● **YOUR TASK**
In the entries below, replace "progress bar" with "loading bar" and rewrite the text with nothing else changed. Omit the pictures.

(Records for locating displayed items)
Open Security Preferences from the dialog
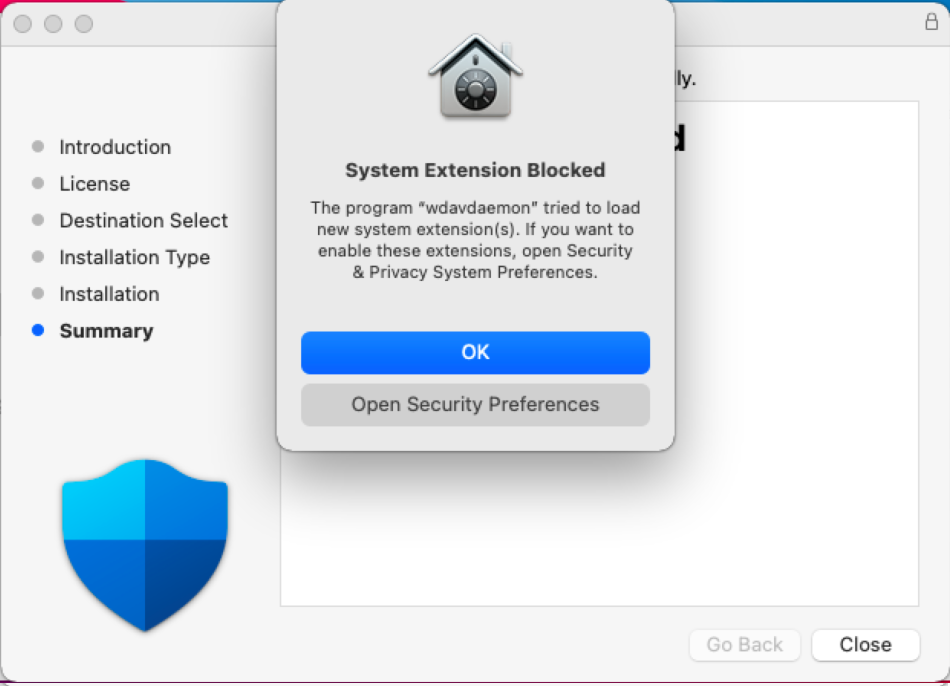This screenshot has height=686, width=950. pos(475,404)
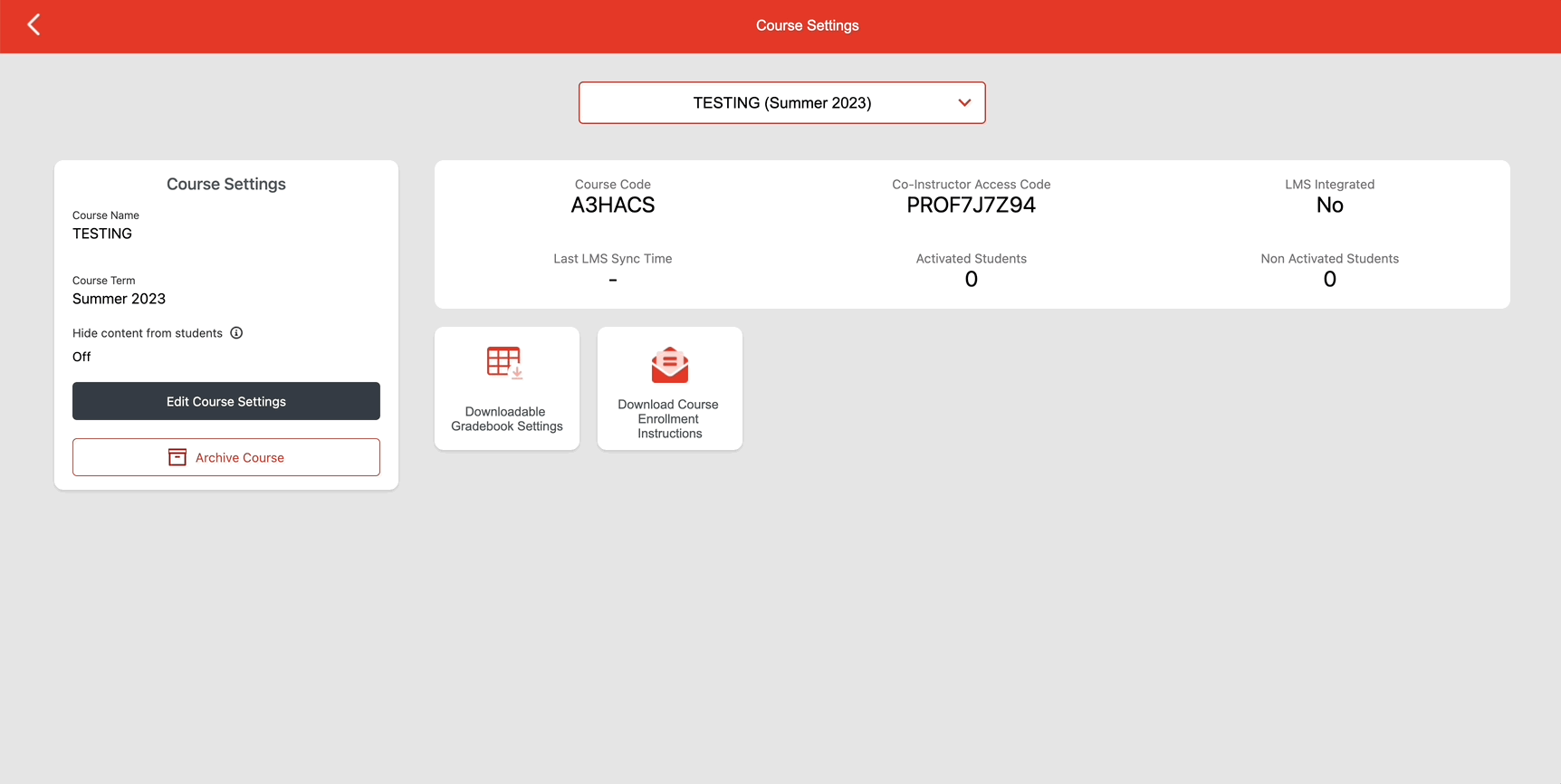Click the Activated Students count
The width and height of the screenshot is (1561, 784).
[x=971, y=280]
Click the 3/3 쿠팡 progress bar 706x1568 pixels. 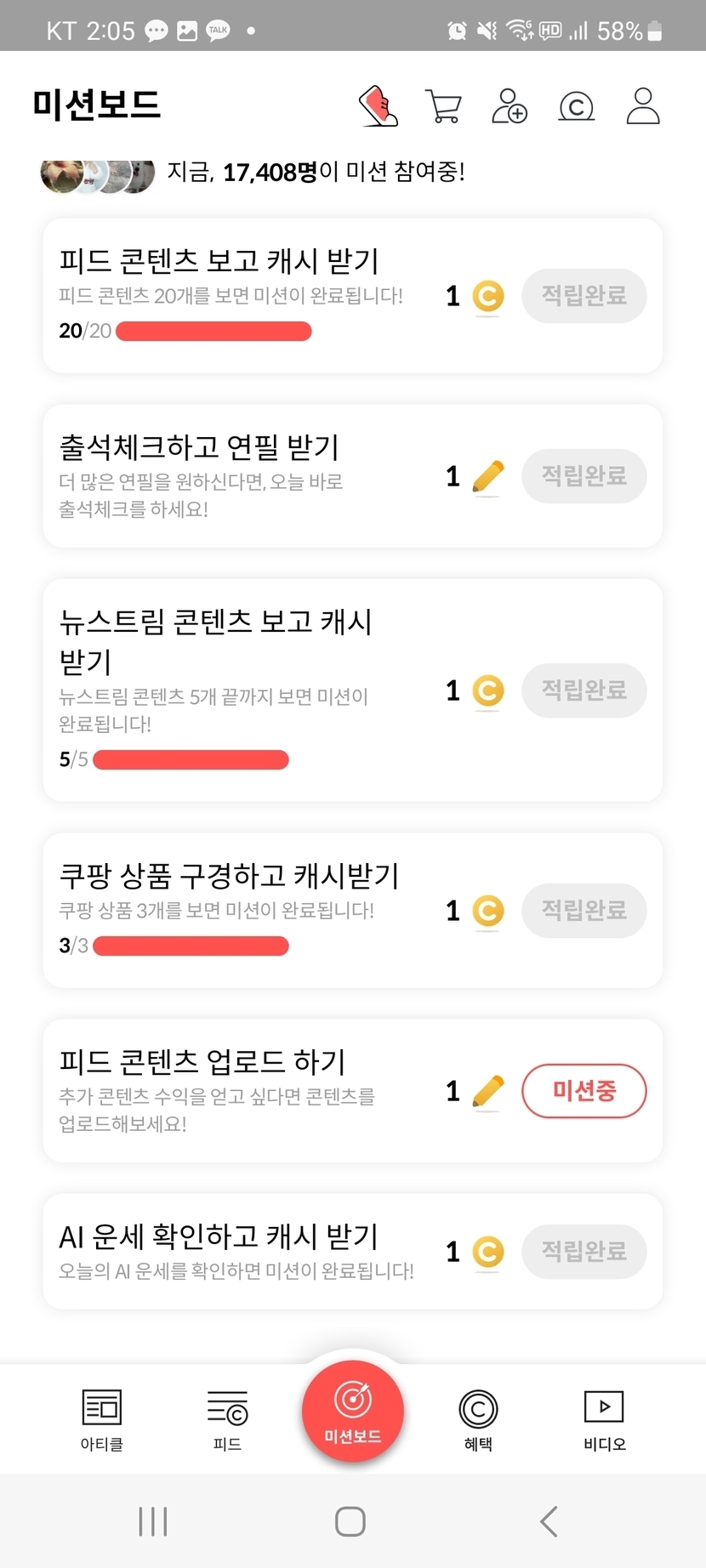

● **THE SOLUTION**
Open Security Preferences from the dialog
This screenshot has height=686, width=950. pos(475,404)
Click the Activated Students count
The width and height of the screenshot is (1561, 784).
[x=971, y=280]
Click the 3/3 쿠팡 loading bar 706x1568 pixels. 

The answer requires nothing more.